In the course of an essay on stationery (she had a surprising affinity with ring binders), renowned writers like Bruce Chatwin and Ernest Hemingway are dispatched with brutal ease for liking Moleskines. “Chatwin, Hemingway: has the earth ever held two greater posers?”. She made much of this cutting style, and often wove the sharpness into her images. Mantel re-imagines Princess Diana in Paris “not dead at all, but slid into the Alma tunnel to re-emerge in the autumn of 1997, collar turned up, long feet like blades carving through the rain”.

This is still Mantel. There wasn’t much she couldn’t do

You never waste a moment reading Hilary Mantel. Unfortunately, at times this collection comes closer than most to testing the truth of that. If you haven’t read the authors Mantel is writing about or seen the films she reviews, it can be tricky to sustain interest. The collection also compares unfavourably with Mantel Pieces (2020), an assortment of her London Review of Books pieces. That has Royal Bodies (which kicked off a tabloid storm in 2013 for lines about the now Princess of Wales).
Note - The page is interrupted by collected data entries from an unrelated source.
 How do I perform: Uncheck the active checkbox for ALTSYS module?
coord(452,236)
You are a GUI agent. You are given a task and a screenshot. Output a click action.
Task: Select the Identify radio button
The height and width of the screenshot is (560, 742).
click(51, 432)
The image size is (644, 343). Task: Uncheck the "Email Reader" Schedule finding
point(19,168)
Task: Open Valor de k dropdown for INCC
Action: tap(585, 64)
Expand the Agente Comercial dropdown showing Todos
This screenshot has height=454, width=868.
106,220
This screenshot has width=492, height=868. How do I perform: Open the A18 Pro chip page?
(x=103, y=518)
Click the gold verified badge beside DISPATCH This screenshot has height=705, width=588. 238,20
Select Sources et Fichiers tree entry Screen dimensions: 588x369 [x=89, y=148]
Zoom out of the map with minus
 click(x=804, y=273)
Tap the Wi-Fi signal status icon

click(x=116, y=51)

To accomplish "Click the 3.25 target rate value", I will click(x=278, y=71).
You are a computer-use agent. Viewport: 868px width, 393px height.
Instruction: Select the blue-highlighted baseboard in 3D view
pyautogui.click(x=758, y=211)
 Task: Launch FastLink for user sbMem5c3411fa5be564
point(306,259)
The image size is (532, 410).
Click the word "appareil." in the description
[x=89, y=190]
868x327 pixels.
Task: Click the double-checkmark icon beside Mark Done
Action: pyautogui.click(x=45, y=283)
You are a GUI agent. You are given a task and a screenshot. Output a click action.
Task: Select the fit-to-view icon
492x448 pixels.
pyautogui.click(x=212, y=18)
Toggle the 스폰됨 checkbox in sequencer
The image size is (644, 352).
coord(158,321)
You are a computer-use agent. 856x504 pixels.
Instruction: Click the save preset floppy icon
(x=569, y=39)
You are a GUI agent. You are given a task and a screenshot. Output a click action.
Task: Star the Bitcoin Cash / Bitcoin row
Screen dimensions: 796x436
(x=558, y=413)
It also contains emails and notes from the author (typos included) which added a personal touch that is lacking here, in a book that titles itself as a memoir.

Yet this is still Mantel. There wasn’t much she couldn’t do. Just have a look at Robocop: “It provides a stimulating evening for those who can jettison the ‘cultural baggage’; and a pure delight for those of us who have never had any culture at all.”